ИСХОДНЫЙ ТЕКСТ
========

Мораль Туве Янссон одна, и мораль очень простая: если тебя что-то пугает, пойди этому чему-то навстречу, – и ради этого Янссон идет даже на некоторые уступки. К примеру, в «Папе и море» всякий нормальный читатель понимает, что в сюжете есть натяжка. Когда Муми-тролль выходит к страшной Морре, которая замораживает все вокруг, и устанавливает с ней доброжелательные отношения, это, конечно, неправильно. Так быть не должно. Во всякой сказке должен быть центр зла. Но когда мы узнаем, что Морра просто очень одинока (помните страшный вой Морры в мемуарах Муми-папы?), потому ее и тянет к свету, к теплу, мы понимаем Муми-тролля. Когда Муми-тролль представил себе эту Морру, которая никогда не согреется, которую никто не любит, он пожалел ее. Сначала он приносит ей свет – каждую ночь идет на берег со штормовым фонарем и ждет, пока она не наглядится. Потом, когда у муми-троллей кончился керосин, он приходит уже без фонаря, а Морра этого даже не заметила, она радуется самому Муми-троллю.
И вдруг Морра запела. Она затянула свою веселую песню, раскачиваясь взад-вперед. Юбки ее развевались, она кружилась, топая по песку, изо всех сил стараясь показать, что она рада его приходу. Муми-тролль шагнул вперед. Он был ужасно удивлен. Сомневаться не приходилось – Морра была рада видеть его. Ей было наплевать на штормовой фонарь. Она радовалась, что Муми-тролль пришел встретиться с ней. Она танцевала, а он стоял как вкопанный. Потом она побрела прочь вдоль берега. Когда она исчезла, он опустился на песок и потрогал его. Песок был такой же, как всегда, не заледенел и не съежился[112].

========

ВЫДЕРЖКА ИЗ ДАННЫХ
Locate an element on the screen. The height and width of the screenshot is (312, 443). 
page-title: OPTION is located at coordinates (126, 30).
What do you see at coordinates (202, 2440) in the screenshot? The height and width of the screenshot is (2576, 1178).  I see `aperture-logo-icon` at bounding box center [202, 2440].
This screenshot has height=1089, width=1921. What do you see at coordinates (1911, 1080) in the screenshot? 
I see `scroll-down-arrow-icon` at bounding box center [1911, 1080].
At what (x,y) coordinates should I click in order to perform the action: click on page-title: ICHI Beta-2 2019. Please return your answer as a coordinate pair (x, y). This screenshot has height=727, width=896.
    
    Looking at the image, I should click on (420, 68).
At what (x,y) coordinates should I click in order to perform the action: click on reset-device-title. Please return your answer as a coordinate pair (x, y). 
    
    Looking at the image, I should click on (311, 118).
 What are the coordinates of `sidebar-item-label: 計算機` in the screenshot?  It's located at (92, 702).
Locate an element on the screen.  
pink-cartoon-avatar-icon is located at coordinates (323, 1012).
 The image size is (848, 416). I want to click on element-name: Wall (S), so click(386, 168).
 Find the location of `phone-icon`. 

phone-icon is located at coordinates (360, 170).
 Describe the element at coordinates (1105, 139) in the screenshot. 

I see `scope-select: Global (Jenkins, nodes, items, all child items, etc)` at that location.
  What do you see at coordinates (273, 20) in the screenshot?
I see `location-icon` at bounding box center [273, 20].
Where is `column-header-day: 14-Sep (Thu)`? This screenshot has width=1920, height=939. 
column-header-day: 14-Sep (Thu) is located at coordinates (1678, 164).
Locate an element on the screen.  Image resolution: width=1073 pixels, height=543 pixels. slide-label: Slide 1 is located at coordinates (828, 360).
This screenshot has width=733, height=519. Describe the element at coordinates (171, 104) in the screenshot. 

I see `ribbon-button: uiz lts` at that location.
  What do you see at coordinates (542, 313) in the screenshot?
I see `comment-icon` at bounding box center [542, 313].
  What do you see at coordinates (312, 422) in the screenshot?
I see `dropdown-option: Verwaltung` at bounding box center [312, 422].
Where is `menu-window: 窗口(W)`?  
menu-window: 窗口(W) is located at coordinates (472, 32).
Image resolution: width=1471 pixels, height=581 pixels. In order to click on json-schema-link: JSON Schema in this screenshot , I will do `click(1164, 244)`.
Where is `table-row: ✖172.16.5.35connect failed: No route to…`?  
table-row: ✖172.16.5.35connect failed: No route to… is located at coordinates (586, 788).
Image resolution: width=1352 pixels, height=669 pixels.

========

Выведите без изменений отрывок из текста о Туве Янссон между словами «И вдруг Морра» и «и не съежился[112].» включительно. Список никак не связан с текстом о Туве Янссон.

ОЖИДАЕМЫЙ ОТВЕТ
И вдруг Морра запела. Она затянула свою веселую песню, раскачиваясь взад-вперед. Юбки ее развевались, она кружилась, топая по песку, изо всех сил стараясь показать, что она рада его приходу. Муми-тролль шагнул вперед. Он был ужасно удивлен. Сомневаться не приходилось – Морра была рада видеть его. Ей было наплевать на штормовой фонарь. Она радовалась, что Муми-тролль пришел встретиться с ней. Она танцевала, а он стоял как вкопанный. Потом она побрела прочь вдоль берега. Когда она исчезла, он опустился на песок и потрогал его. Песок был такой же, как всегда, не заледенел и не съежился[112].